Woodinville climber at Mt. McKinley symposium
by Jeff Switzer
Mountaineers and historians will delve into the mystery of who first conquered North America's highest peak, Mt. McKinley, at a symposium titled "Mt. McKinley and Dr. Frederick A. Cook" this Saturday at 8:30 a.m. in West Seattle.
Ted Heckathorn, Woodinville resident and symposium organizer, has his own role in the history of the McKinley historical controversy.
In 1989, Heckathorn found bank drafts and other documents showing that Robert E. Peary had bribed Dr. Cook's companion in 1909 into saying Cook and he had faked the ascent of McKinley in 1906. Cook's companion, Ed Barrill, had signed an affidavit in Tacoma saying he and Dr. Cook had faked the ascent.
However, historians throughout the world have rebounded from the claims against Cook's ascent, and base information from Peary and Cook's personal papers opened to the public within the past 10 years.
Heckathorn organized an expedition to trace Cook's 1906 route in 1994, though no scholarly debate ensued.
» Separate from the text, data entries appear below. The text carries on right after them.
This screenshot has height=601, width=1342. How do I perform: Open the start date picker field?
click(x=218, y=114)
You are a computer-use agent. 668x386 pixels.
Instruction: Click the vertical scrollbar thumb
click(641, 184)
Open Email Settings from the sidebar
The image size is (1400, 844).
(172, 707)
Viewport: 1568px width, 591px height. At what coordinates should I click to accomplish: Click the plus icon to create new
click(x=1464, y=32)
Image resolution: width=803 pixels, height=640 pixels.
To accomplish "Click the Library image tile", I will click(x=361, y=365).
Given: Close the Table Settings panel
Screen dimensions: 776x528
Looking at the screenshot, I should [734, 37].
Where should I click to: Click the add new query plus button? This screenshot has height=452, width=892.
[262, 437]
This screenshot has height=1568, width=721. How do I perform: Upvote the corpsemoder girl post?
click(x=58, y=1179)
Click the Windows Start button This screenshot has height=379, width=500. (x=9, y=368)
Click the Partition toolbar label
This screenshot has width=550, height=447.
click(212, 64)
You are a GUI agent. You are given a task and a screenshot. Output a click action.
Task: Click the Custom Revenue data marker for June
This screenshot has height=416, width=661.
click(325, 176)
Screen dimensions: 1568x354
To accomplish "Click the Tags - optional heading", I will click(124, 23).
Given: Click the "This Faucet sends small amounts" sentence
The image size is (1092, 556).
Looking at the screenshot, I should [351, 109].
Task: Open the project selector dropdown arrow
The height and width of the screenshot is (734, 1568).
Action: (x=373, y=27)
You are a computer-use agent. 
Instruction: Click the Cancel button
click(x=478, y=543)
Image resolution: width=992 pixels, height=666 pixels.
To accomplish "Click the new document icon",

Heckathorn's expedition and reaffirming results infuriated Cook's enemies, who held a mock trial in Alaska in February of this year. Heckathorn compared the trial to Galileo's 1633 heresy trial.
Those arguing against Cook's claims were challenged to present their case at this week's symposium. A long list of experts, authors, historians, climbers, and photographers will be speaking, including Heckathorn, who will give his account of the 1994 expedition.